(Extracted data entries)
____________
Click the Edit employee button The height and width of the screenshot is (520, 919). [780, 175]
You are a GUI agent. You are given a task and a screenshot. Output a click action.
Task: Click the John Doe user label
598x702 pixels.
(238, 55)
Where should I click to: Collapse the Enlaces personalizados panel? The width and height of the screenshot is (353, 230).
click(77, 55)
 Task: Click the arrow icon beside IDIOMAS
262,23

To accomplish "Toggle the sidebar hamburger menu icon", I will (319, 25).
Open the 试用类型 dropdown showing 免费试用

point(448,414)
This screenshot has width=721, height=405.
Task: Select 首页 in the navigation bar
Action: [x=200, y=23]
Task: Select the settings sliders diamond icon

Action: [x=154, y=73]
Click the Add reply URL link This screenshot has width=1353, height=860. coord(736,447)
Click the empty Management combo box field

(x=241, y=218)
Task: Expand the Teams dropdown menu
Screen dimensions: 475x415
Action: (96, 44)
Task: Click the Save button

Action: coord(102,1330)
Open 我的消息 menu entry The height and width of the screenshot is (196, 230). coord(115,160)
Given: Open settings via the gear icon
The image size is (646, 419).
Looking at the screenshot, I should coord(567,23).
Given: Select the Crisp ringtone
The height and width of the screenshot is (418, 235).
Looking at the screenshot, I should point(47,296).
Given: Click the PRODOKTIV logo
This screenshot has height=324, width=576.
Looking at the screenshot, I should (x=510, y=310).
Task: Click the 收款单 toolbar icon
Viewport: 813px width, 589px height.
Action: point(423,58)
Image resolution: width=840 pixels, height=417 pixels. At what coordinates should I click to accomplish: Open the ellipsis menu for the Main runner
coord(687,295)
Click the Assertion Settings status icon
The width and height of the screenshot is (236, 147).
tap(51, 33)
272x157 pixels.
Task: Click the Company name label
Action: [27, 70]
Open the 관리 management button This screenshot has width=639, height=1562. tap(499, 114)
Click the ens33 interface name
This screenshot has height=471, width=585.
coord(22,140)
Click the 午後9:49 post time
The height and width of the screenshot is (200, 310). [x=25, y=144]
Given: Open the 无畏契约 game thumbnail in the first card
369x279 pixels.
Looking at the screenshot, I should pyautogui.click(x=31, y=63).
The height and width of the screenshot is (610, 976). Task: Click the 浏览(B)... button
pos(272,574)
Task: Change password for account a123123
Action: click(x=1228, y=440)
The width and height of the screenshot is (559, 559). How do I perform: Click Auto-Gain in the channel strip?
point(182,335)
____________
● Task to carry out:
An exact transcription of all the records is needed.

● Written solution:
Click the Edit employee button The height and width of the screenshot is (520, 919). [780, 175]
You are a GUI agent. You are given a task and a screenshot. Output a click action.
Task: Click the John Doe user label
598x702 pixels.
(238, 55)
Where should I click to: Collapse the Enlaces personalizados panel? The width and height of the screenshot is (353, 230).
click(77, 55)
 Task: Click the arrow icon beside IDIOMAS
262,23

To accomplish "Toggle the sidebar hamburger menu icon", I will (319, 25).
Open the 试用类型 dropdown showing 免费试用

point(448,414)
This screenshot has width=721, height=405.
Task: Select 首页 in the navigation bar
Action: [x=200, y=23]
Task: Select the settings sliders diamond icon

Action: [x=154, y=73]
Click the Add reply URL link This screenshot has width=1353, height=860. coord(736,447)
Click the empty Management combo box field

(x=241, y=218)
Task: Expand the Teams dropdown menu
Screen dimensions: 475x415
Action: (96, 44)
Task: Click the Save button

Action: coord(102,1330)
Open 我的消息 menu entry The height and width of the screenshot is (196, 230). coord(115,160)
Given: Open settings via the gear icon
The image size is (646, 419).
Looking at the screenshot, I should coord(567,23).
Given: Select the Crisp ringtone
The height and width of the screenshot is (418, 235).
Looking at the screenshot, I should point(47,296).
Given: Click the PRODOKTIV logo
This screenshot has height=324, width=576.
Looking at the screenshot, I should (x=510, y=310).
Task: Click the 收款单 toolbar icon
Viewport: 813px width, 589px height.
Action: point(423,58)
Image resolution: width=840 pixels, height=417 pixels. At what coordinates should I click to accomplish: Open the ellipsis menu for the Main runner
coord(687,295)
Click the Assertion Settings status icon
The width and height of the screenshot is (236, 147).
tap(51, 33)
272x157 pixels.
Task: Click the Company name label
Action: [27, 70]
Open the 관리 management button This screenshot has width=639, height=1562. tap(499, 114)
Click the ens33 interface name
This screenshot has height=471, width=585.
coord(22,140)
Click the 午後9:49 post time
The height and width of the screenshot is (200, 310). [x=25, y=144]
Given: Open the 无畏契约 game thumbnail in the first card
369x279 pixels.
Looking at the screenshot, I should pyautogui.click(x=31, y=63).
The height and width of the screenshot is (610, 976). Task: Click the 浏览(B)... button
pos(272,574)
Task: Change password for account a123123
Action: click(x=1228, y=440)
The width and height of the screenshot is (559, 559). How do I perform: Click Auto-Gain in the channel strip?
point(182,335)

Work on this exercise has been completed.